No, I'm not talking about people. I'm talking about wood frame houses. I am new to all this and have been looking at various turnkey wood frame SFR's built in the 1950s and 1960s (before that scares me). I have never lived in a house that old. I know it's case-by-case and depends on the construction, but in general, at what age does your typical wood frame house in a climate like, say, Indianapolis start giving significantly more trouble than it did, say, 10 years prior?
actually wood frame structures never go bad as long as they have stayed dry. Wood is an amazing product. Even wood that has some weathering, it is only skin deep. Cut the board and the wood is basically virgin on the inside. The key is no water damage.
I own a bunch of houses built from the 1920's to the 50's
@Logan Allec I bought a house in July built in 1920. It is almost 100 years old. The wood is in better shape than the cement. The basement is looking pretty rough, but if it has lasted 100 years I am thinking I can get another 20 out of it.

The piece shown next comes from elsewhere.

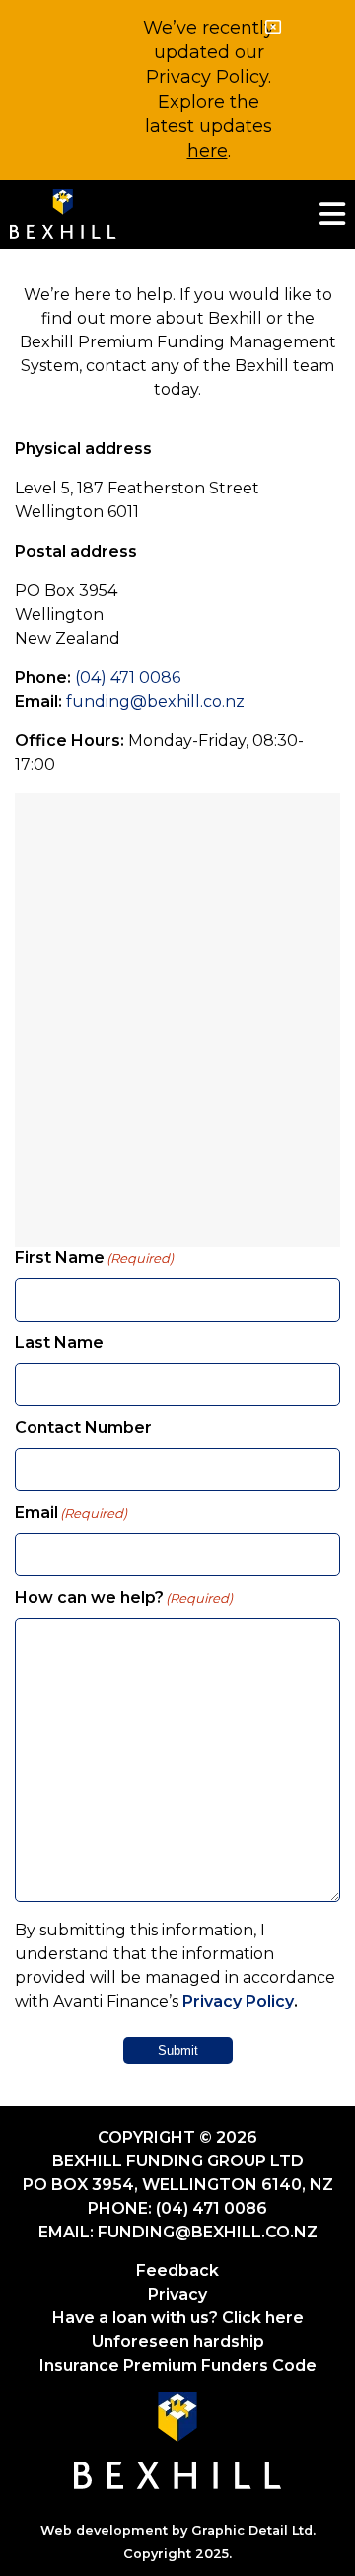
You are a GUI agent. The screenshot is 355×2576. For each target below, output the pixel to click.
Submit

I also strongly agree with @Arlan Potter water is the enemy of landlords. Tenants are always to call me if they discover water. Ceiling damage, floor damage, insulation damaged, you name it, find it wet and fix it and you are ok, let it sit and serious dollars must be spent.

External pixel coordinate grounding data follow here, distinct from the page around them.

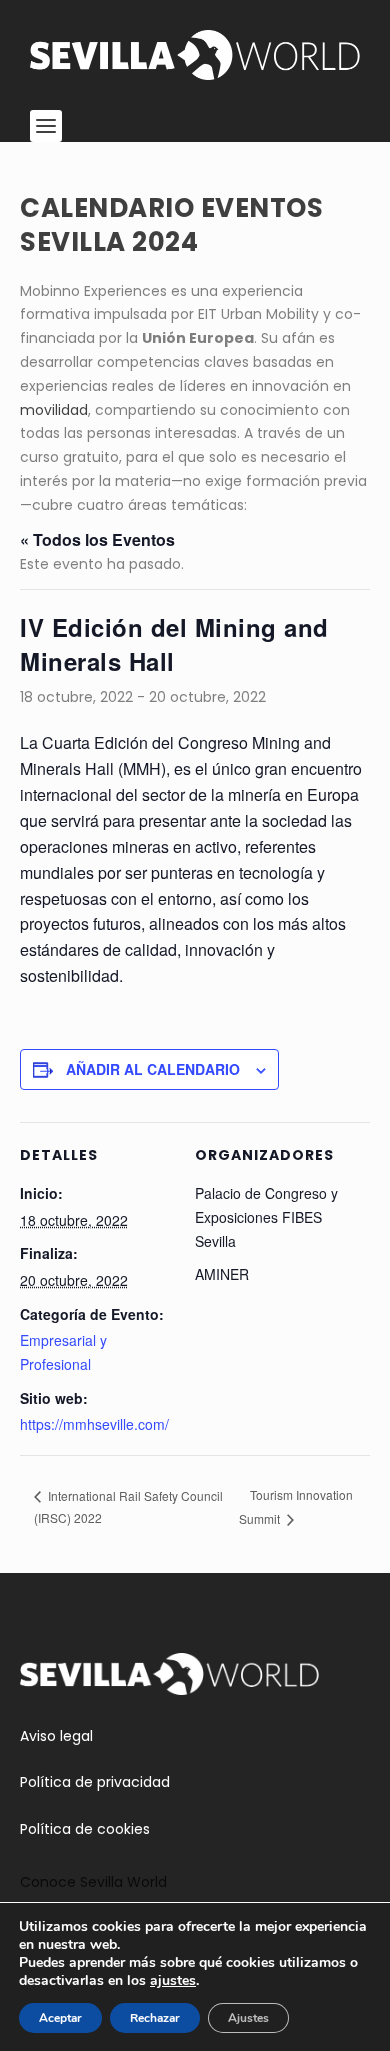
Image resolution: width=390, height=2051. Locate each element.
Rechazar (155, 2018)
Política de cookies (85, 1829)
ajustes (173, 1981)
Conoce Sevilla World (93, 1882)
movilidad (54, 410)
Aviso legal (56, 1736)
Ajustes (248, 2018)
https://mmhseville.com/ (94, 1424)
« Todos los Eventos (97, 539)
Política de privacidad (95, 1782)
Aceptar (60, 2018)
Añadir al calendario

As long as the building envelope (roof, walls, windows, doors) have been relatively water tight since the house was built and not allowed any mold or rot to set in, the wood will last for centuries. A good inspector will have a moisture detector and can point out any water trapped in behind walls, which could indicate potential mold or rot issues. Of course the other enemy of wood is termites which can severely diminish the structural integrity of wood in no time.